What the task asks - Pull out each line of the material below that contains the string "step".
_ _ _ _ _
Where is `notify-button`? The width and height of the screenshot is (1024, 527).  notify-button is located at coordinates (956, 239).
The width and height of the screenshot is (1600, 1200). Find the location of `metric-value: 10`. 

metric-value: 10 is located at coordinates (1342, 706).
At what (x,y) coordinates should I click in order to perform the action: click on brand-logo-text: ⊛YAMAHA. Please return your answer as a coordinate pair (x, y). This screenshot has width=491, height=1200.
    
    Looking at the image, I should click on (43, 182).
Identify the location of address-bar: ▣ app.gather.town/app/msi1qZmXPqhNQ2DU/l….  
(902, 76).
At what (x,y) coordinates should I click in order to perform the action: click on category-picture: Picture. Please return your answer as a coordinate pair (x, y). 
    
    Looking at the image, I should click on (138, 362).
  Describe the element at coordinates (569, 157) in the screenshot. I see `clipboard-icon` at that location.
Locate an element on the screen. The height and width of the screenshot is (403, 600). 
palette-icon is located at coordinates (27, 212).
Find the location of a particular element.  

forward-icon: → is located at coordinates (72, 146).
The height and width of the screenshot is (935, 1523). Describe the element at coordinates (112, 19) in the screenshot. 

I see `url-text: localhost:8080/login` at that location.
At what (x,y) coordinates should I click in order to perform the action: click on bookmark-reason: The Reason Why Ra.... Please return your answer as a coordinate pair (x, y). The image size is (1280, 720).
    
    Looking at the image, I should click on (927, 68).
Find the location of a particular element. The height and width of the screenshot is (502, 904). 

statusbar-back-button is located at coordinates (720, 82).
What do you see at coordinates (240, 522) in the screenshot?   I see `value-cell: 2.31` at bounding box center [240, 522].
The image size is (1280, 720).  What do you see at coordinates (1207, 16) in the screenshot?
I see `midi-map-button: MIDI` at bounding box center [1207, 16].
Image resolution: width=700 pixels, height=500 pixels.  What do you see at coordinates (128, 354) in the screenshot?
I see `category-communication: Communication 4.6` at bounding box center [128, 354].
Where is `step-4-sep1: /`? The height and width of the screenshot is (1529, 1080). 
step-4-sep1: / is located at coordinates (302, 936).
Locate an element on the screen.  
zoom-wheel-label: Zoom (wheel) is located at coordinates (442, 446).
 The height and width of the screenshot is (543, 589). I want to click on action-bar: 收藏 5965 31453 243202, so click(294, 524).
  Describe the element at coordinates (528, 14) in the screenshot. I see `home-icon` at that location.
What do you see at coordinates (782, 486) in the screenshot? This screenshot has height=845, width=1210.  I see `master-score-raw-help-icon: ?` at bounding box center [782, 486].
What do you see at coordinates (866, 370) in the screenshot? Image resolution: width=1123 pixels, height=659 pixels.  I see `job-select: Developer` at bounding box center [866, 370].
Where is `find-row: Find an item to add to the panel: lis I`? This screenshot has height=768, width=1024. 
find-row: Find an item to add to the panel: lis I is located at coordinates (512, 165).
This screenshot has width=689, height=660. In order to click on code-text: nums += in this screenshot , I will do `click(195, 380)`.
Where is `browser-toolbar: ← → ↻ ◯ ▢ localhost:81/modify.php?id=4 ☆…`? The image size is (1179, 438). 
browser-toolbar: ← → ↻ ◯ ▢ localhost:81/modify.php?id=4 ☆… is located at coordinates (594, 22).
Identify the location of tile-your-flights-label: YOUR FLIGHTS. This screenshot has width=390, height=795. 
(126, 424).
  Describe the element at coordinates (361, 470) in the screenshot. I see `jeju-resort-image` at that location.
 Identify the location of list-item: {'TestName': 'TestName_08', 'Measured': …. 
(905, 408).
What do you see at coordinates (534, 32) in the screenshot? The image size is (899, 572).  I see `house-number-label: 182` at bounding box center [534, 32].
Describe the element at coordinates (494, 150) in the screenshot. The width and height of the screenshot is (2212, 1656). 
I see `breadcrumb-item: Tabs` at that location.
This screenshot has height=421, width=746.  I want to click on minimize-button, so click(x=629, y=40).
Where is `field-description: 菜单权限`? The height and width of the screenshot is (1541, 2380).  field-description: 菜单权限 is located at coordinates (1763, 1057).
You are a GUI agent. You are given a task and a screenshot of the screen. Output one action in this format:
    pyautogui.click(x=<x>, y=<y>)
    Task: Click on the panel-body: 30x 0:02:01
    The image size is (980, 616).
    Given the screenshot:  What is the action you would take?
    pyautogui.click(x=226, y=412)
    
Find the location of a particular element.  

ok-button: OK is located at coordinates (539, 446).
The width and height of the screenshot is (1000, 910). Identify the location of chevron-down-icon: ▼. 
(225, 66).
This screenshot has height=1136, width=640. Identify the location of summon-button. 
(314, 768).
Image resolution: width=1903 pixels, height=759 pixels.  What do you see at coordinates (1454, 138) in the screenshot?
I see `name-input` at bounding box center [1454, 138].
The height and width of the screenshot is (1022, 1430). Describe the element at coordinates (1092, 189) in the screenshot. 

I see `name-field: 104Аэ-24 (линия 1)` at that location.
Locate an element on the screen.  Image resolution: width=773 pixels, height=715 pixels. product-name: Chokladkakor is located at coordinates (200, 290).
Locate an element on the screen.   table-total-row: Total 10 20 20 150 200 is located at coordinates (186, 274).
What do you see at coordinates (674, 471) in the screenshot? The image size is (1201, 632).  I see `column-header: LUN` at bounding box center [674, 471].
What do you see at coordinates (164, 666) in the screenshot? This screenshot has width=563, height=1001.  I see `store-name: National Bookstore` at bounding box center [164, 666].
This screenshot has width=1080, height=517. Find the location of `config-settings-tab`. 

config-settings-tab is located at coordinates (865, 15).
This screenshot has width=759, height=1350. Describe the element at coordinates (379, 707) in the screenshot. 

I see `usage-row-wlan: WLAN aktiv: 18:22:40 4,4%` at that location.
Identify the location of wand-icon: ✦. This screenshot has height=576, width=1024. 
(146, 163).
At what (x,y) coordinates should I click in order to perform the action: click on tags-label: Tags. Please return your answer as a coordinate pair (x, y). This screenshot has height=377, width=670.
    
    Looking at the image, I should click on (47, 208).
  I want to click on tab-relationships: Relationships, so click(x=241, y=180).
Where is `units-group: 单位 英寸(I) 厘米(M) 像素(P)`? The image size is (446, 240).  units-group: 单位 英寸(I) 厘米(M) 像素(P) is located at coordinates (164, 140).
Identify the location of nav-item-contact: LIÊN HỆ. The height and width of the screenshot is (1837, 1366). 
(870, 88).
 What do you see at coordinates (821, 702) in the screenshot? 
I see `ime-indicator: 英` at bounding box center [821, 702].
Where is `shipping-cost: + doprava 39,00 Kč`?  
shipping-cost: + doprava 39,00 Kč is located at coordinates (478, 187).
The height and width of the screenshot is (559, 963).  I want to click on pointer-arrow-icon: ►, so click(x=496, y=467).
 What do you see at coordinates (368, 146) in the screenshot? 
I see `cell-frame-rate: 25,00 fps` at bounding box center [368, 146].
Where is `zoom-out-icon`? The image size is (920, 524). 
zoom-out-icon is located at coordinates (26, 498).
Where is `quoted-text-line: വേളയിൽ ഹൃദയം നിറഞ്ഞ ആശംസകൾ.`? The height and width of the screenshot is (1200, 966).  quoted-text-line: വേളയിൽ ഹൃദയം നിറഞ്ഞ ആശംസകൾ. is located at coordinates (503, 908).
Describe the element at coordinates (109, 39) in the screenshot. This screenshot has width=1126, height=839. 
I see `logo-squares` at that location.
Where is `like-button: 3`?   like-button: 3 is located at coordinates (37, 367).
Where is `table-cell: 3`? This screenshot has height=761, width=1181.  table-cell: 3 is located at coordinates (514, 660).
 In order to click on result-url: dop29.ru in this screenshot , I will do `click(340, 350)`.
_ _ _ _ _
Exercise output -
Where is `step-4-sep1: /`? The height and width of the screenshot is (1529, 1080). 
step-4-sep1: / is located at coordinates (302, 936).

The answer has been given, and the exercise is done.